Palazzo Bricherasio, ospitando le opere del Petit Palais di Ginevra, offre la possibilità di ripercorre un periodo davvero significativo e denso di cambiamenti all’interno del quale, attraverso rivoluzioni stilistiche e concettuali, si sono formati i principali movimenti artistici d’avanguardia. Le opere esposte, coprendo un arco temporale che va all’incirca dal 1868 fino al 1965, fanno parte della raccolta organizzata da Oscar Ghez, collezionista svizzero, che nutriva un rapporto di passione e di complicità con l’arte moderna. Il pregio di questo mecenate, che fu anche industriale e consigliere del Pentagono durante la seconda guerra mondiale, è stato quello di aver affiancato, accanto alle opere dei grandi maestri, anche alcuni artisti meno importanti e spesso ingiustamente ignorati.

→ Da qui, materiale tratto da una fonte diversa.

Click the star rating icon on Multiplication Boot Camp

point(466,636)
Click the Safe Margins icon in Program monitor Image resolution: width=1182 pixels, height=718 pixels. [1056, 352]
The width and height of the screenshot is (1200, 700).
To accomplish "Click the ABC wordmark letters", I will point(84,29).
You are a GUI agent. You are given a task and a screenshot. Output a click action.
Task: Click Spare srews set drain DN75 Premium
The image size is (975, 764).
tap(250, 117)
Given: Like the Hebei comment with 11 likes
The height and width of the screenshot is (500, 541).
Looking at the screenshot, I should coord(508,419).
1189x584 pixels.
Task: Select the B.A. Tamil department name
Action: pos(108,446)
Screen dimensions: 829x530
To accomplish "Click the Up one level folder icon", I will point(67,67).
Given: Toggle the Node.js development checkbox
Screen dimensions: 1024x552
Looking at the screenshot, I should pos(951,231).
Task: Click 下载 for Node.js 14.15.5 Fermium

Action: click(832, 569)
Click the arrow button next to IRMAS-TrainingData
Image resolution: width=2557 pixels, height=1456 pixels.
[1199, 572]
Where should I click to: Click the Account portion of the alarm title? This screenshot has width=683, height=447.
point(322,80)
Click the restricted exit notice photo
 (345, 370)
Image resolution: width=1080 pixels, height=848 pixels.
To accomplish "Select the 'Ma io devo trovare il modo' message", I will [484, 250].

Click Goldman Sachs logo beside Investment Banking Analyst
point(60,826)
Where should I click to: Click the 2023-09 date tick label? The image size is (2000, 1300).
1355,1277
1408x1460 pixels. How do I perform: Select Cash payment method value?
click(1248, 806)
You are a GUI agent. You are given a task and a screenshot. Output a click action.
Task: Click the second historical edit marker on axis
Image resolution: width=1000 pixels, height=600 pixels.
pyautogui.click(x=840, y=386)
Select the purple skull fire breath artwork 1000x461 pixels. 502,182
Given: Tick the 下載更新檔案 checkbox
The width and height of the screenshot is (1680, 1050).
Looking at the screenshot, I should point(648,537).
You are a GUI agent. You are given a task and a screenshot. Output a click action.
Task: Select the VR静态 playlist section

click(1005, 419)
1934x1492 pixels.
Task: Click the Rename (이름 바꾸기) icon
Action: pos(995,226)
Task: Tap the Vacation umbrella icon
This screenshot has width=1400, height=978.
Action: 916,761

Questa mostra ha quindi l’intento di valorizzare la passione che ha motivato il legame di Oscar Ghez con l’arte moderna; il quale ha avuto il coraggio e la capacità di non farsi condizionare dai pregiudizi o dall’importanza del “nome” degli artisti. All’interno del percorso espositivo le opere dei capisaldi dell’arte moderna si affiancano e si mescolano a quelli di artisti meno noti ma non per questo meno validi. Partendo, come connotazione temporale, dall’impressionismo si possono confrontare Monet e Renoir con Bazille, Caillebotte o Guillaumin. Questo permette di paragonare gli sviluppi artistici dei pittori che hanno gravitato intorno all’impressionismo con l’arte “visionaria” e “decorativa” dei Nabis come Paul Serusier e Maurice Denis. A questo punto il viaggio all’interno della rivoluzione delle avanguardie ci porta verso i Fauves, ad esempio Camoin, Friezs o Van Dongen, per poi arrivare al radicale rinnovamento, concettuale ed estetico, portato avanti dai cubisti.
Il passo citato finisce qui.